Pull out every line below that contains the string "screenshot".
■ ■ ■ ■ ■ ■ ■
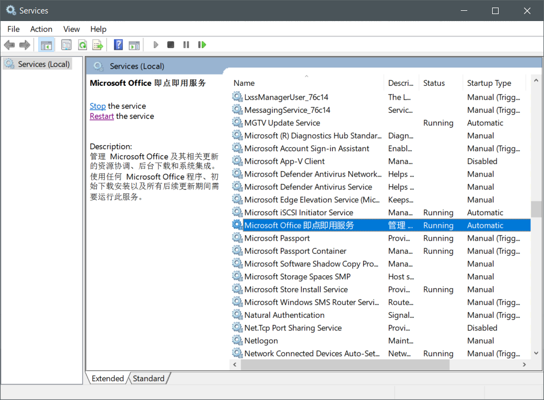
Task: Select Services (Local) in the console tree
Action: [44, 64]
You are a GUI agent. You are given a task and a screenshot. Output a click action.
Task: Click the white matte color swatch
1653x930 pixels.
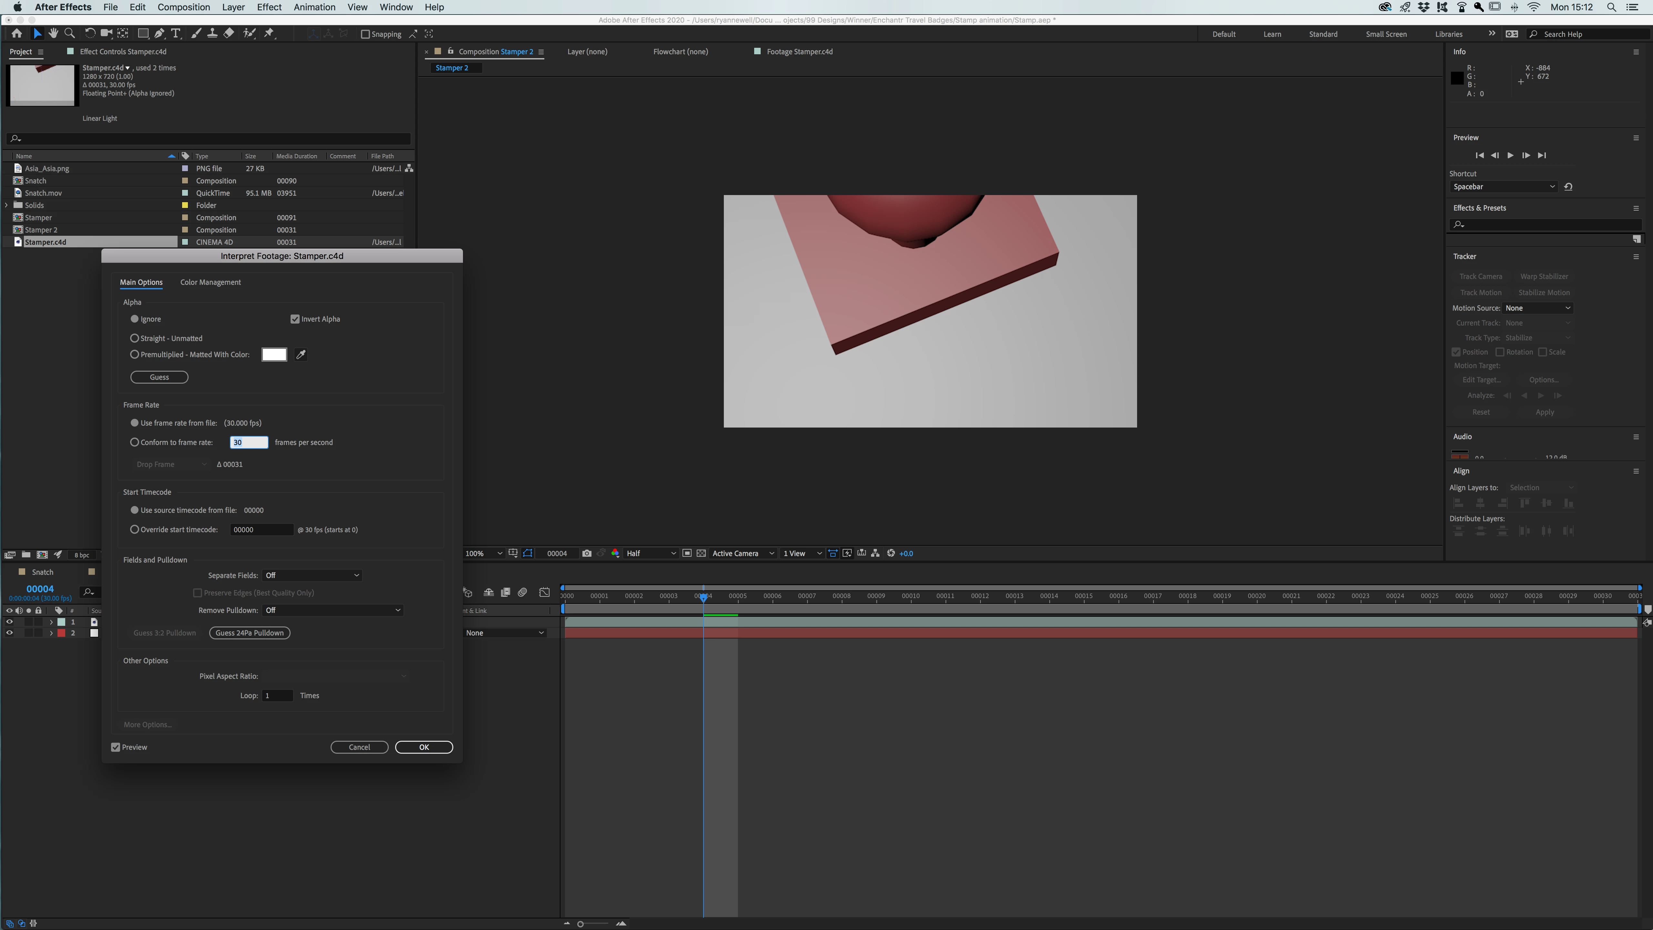pos(274,354)
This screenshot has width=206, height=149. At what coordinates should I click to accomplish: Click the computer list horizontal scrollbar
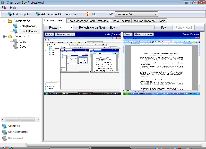[20, 119]
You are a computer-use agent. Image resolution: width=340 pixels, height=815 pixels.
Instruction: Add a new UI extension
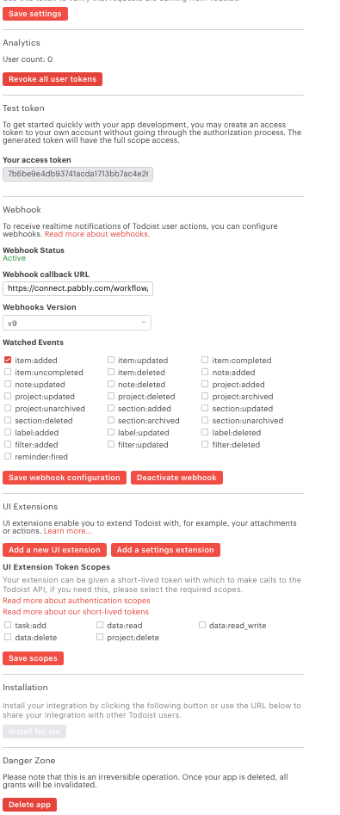[x=54, y=550]
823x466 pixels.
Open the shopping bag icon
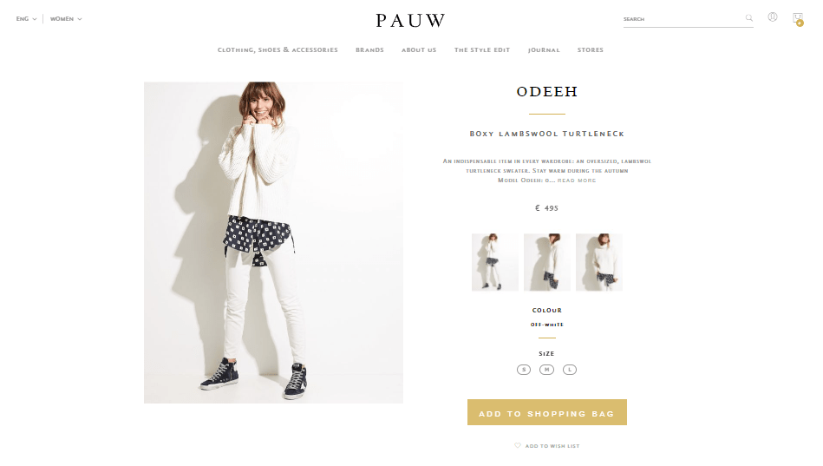pyautogui.click(x=798, y=18)
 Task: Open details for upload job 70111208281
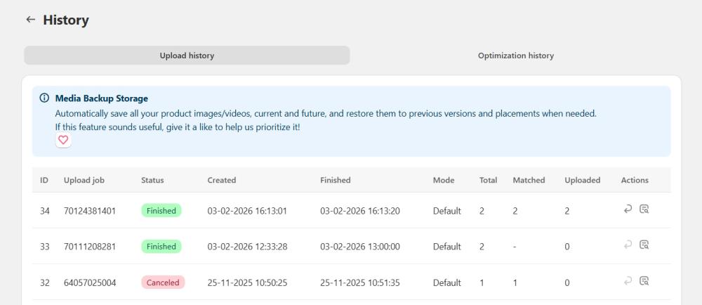644,245
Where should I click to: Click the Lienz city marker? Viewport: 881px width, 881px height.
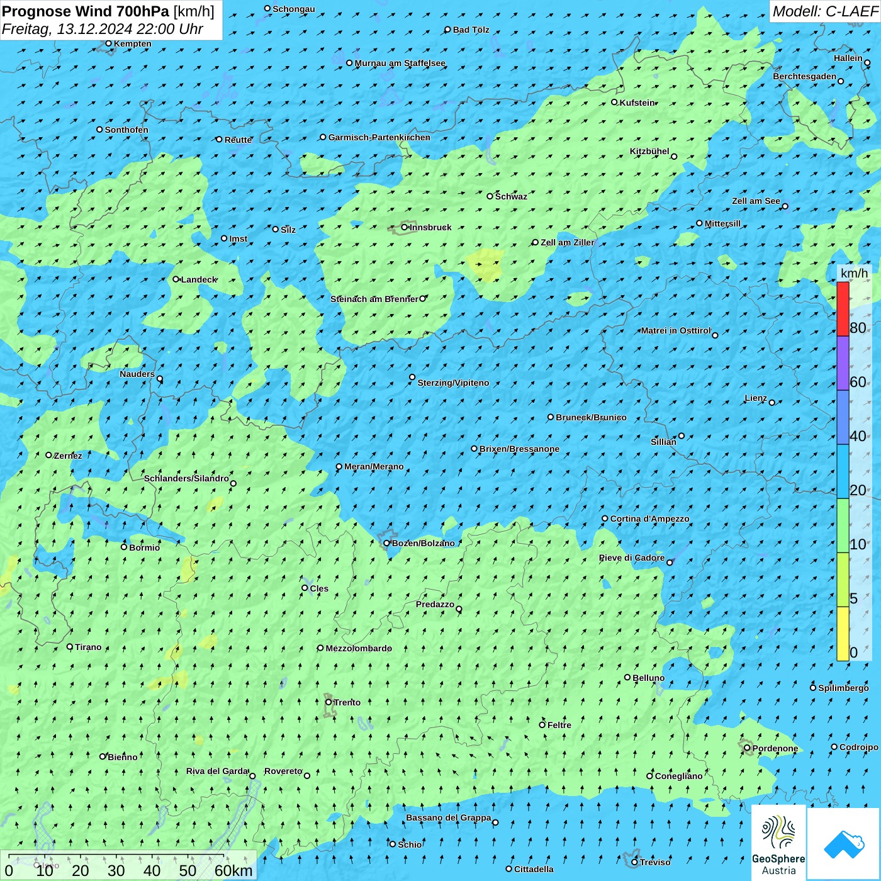point(772,402)
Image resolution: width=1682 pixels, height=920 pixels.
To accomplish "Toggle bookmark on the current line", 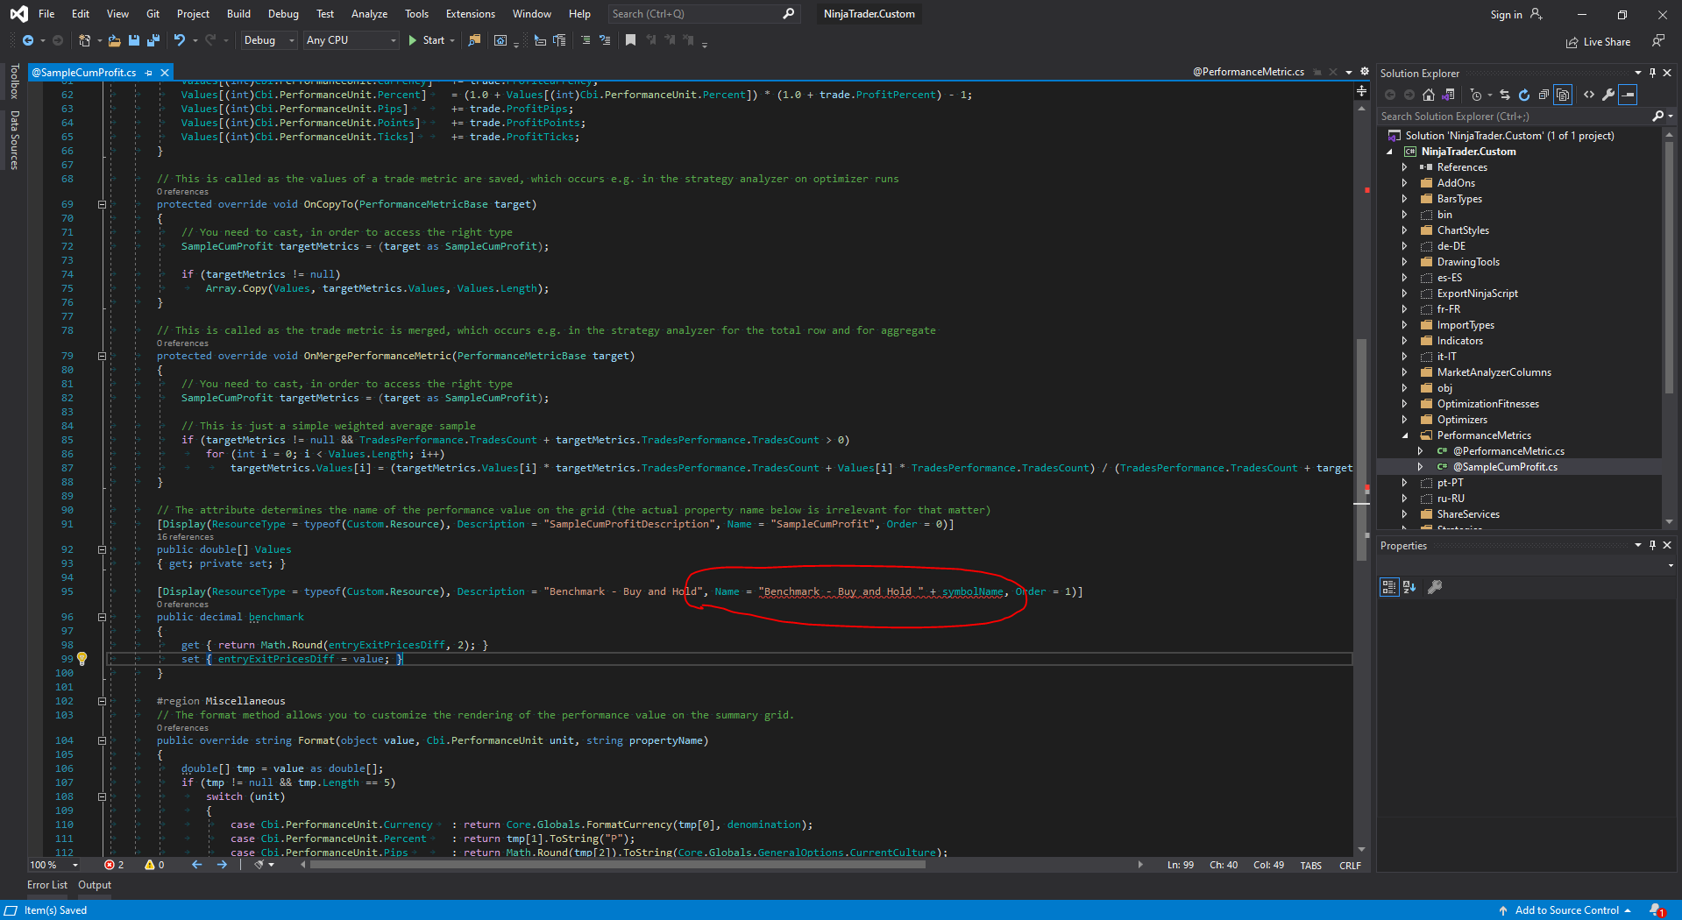I will click(630, 40).
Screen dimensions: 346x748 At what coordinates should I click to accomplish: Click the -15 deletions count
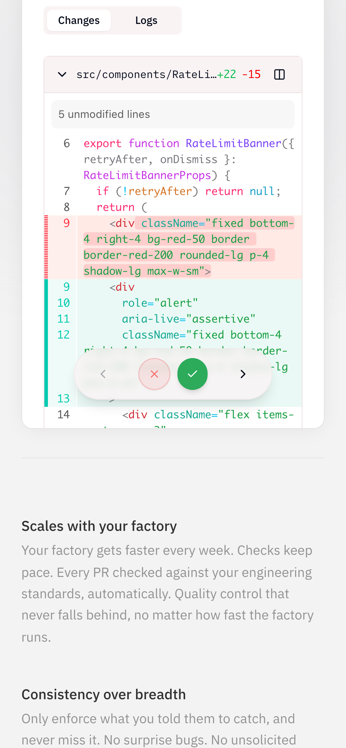pos(251,74)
■ ■ ■ ■ ■ ■ ■
- REPLY -
You are a GUI agent. You are given a task and a screenshot. Output a click action.
This screenshot has width=206, height=149. At what coordinates should I click to accomplish: Click the computer list horizontal scrollbar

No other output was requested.